【コラム】「先進国化」という呪文(下)

 「先進国化」という言葉は、30年前の韓国にはふさわしく、必要な言葉だった。だが今は、どこかおかしな感じがする。世界10位台の経済大国で、「われわれは後進国だ。先進国化を目指すべきだ」と呪文(じゅもん)のように唱えている光景は、果たしていかがなものだろうか。

 問題が多い市民の意識、順法意識、不正腐敗、公私混同、情実主義など、韓国に今も開発途上国的な要素が残っていることは事実だ。さまざまな社会システムも、先進国に見習うべき部分は少なくない。だが今や、韓国も一定の部分については先進国と肩を並べるレベルにあるということは明らかな事実だ。「先進国の白人たちの独壇場」だった冬季五輪のスピードスケートで、韓国の選手が金メダル2個、銀メダル2個を獲得した。その途端、日本のメディアが「韓国を見習え」と言い出した。ほかの国でも、韓国のスポーツを研究しようという動きがあるという。

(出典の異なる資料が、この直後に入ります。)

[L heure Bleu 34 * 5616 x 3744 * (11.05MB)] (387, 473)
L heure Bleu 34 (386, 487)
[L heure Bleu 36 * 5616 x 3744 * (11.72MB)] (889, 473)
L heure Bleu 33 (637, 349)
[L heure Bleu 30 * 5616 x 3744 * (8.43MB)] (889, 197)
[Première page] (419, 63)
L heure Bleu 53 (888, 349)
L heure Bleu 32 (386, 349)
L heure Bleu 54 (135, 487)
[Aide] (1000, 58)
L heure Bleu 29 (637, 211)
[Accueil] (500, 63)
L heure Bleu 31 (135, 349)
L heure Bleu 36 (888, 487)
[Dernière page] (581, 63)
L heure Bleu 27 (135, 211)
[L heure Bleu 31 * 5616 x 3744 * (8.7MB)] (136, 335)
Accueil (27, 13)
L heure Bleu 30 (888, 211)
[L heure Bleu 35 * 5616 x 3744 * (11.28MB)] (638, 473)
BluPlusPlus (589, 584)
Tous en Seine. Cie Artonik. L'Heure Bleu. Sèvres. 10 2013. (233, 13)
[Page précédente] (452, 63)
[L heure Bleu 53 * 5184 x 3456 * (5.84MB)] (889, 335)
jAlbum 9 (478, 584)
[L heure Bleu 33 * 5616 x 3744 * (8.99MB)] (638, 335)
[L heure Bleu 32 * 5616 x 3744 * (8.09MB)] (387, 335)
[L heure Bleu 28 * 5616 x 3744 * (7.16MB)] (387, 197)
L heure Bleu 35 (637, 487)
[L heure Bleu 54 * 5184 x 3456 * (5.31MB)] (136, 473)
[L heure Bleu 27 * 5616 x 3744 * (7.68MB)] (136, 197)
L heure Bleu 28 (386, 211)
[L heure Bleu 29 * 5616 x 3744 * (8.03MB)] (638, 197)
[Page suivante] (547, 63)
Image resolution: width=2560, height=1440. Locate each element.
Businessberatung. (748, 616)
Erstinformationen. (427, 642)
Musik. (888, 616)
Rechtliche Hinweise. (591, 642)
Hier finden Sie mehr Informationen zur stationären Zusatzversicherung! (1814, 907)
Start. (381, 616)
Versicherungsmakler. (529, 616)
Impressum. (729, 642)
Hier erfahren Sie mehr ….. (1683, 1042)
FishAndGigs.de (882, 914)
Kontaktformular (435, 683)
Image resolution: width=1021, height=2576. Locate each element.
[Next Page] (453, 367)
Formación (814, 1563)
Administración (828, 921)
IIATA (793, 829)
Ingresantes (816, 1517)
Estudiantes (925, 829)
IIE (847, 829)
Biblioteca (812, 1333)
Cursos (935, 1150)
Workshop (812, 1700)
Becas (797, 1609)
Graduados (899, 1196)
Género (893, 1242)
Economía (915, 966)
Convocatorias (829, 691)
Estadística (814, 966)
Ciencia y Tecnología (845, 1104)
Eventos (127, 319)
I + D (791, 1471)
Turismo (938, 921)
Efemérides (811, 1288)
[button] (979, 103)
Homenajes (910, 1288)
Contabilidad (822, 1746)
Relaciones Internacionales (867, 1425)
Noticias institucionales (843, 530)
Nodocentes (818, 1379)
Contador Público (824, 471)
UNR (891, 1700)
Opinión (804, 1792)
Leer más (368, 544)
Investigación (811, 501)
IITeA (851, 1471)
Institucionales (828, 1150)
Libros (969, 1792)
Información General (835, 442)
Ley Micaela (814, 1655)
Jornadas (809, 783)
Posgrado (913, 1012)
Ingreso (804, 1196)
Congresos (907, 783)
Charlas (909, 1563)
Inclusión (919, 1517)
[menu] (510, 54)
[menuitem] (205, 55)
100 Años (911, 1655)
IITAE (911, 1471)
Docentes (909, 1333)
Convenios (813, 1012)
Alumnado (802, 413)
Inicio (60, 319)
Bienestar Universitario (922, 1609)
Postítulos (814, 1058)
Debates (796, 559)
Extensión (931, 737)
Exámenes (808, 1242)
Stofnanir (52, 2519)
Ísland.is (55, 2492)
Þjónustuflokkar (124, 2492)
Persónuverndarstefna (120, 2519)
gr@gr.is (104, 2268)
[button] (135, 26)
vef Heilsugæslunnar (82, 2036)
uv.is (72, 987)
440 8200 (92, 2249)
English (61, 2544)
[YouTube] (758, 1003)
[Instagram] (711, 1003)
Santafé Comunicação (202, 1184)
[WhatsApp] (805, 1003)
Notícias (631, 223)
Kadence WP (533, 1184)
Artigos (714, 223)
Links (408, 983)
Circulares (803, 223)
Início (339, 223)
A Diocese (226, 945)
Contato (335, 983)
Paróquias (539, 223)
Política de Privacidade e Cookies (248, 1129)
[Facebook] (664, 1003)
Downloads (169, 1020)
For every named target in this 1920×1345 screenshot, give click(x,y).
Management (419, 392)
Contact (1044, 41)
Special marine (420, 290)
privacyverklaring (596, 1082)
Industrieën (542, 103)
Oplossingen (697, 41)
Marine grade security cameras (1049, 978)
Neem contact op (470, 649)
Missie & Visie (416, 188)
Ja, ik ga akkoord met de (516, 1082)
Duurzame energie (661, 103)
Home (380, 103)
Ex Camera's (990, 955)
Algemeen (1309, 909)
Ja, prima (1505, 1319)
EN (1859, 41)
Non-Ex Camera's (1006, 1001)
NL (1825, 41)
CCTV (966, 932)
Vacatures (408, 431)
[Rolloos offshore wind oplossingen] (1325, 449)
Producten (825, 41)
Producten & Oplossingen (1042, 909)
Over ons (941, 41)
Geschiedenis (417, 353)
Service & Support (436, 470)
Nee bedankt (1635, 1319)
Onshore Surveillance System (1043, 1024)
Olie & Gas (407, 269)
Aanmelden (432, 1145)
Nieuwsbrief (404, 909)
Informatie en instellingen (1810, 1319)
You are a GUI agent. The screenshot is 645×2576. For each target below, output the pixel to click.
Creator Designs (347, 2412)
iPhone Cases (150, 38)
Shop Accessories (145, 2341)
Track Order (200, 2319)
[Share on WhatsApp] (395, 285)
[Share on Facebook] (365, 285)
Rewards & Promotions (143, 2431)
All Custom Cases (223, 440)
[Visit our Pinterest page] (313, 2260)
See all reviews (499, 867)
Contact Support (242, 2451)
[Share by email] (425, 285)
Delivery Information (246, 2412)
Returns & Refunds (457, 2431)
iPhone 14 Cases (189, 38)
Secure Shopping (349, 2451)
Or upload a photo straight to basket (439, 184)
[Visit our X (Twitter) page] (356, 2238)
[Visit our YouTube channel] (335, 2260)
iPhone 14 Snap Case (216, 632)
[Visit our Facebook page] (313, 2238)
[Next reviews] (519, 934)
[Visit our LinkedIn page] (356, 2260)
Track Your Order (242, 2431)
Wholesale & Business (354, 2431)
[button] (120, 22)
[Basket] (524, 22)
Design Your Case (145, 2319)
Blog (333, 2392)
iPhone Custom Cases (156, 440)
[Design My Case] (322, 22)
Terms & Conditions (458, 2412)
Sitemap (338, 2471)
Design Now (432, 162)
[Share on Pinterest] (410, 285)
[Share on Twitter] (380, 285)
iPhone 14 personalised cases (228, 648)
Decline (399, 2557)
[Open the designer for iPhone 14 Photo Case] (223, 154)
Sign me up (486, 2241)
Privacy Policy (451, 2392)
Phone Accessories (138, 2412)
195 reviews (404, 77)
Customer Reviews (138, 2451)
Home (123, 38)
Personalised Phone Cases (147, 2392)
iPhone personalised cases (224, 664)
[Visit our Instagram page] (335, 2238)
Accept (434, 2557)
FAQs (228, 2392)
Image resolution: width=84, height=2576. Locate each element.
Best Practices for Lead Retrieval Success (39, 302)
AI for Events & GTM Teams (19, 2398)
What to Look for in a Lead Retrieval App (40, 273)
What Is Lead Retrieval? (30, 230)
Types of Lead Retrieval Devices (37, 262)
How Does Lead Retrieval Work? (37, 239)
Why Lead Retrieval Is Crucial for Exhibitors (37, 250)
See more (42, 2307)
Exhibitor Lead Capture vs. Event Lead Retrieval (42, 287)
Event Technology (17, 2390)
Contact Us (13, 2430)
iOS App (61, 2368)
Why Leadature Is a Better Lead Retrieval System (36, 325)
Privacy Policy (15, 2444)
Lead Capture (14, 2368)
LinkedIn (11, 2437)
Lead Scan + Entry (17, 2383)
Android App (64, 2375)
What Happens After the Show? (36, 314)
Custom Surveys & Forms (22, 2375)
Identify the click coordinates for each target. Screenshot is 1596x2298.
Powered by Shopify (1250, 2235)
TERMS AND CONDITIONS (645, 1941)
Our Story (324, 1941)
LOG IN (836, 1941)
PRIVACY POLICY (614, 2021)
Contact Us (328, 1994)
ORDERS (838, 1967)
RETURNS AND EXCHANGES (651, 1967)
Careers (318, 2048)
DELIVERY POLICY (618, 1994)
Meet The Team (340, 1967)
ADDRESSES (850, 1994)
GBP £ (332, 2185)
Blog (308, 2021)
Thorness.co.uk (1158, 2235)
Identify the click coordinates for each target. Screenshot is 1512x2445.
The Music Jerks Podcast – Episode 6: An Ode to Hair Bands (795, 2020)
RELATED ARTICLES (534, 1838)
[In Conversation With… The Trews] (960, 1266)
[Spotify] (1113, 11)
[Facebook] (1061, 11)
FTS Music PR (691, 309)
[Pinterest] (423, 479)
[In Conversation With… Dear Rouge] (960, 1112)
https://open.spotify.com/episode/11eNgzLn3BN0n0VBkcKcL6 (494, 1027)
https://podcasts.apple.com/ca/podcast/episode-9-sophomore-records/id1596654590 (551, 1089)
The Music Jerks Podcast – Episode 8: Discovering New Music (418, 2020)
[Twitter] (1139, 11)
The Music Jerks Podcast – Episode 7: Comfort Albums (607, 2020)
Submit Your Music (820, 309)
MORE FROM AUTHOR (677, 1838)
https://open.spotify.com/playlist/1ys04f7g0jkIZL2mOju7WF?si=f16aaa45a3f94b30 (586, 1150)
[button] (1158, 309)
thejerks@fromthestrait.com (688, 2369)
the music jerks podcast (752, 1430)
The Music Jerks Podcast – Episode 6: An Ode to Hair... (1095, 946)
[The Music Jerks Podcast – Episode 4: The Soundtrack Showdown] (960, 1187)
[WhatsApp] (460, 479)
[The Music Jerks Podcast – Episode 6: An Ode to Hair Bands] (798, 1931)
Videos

 「先進国化」という呪文を唱え続けることで、「先進国は良いことだらけ」という錯覚に陥る危険性もある。米国の政府債務は国内総生産(GDP)の90%に迫る。イギリスも似たような水準で、日本は200%を超えている。翻って、政府債務がGDPの30%台の韓国が、この点に関して「先進国化を目指す」というのは、異常としか言いようがない。「世界最高の製造業」といわれてきたトヨタ自動車は、現代自動車について分析し、長所を見習う方針を打ち出した。また、サムスン電子は今や、世界最大の電機メーカーとなった。米国発の世界的な金融危機も、韓国が世界で最も早く克服しようとしている。経済分野でも「韓国を見習おう」という言葉が登場している時代だ。オバマ米大統領は、「韓国の教育を見習うべきだ」と発言し、また原子力政策でも韓国を「見習うべき対象」と指摘している。

 韓国が先進国の仲間入りを果たした、とは言わない。決して自慢することではない。だが今や、「先進国に追い付く」ことが、韓国のあらゆる問題の解決にはなり得ないレベルに達している。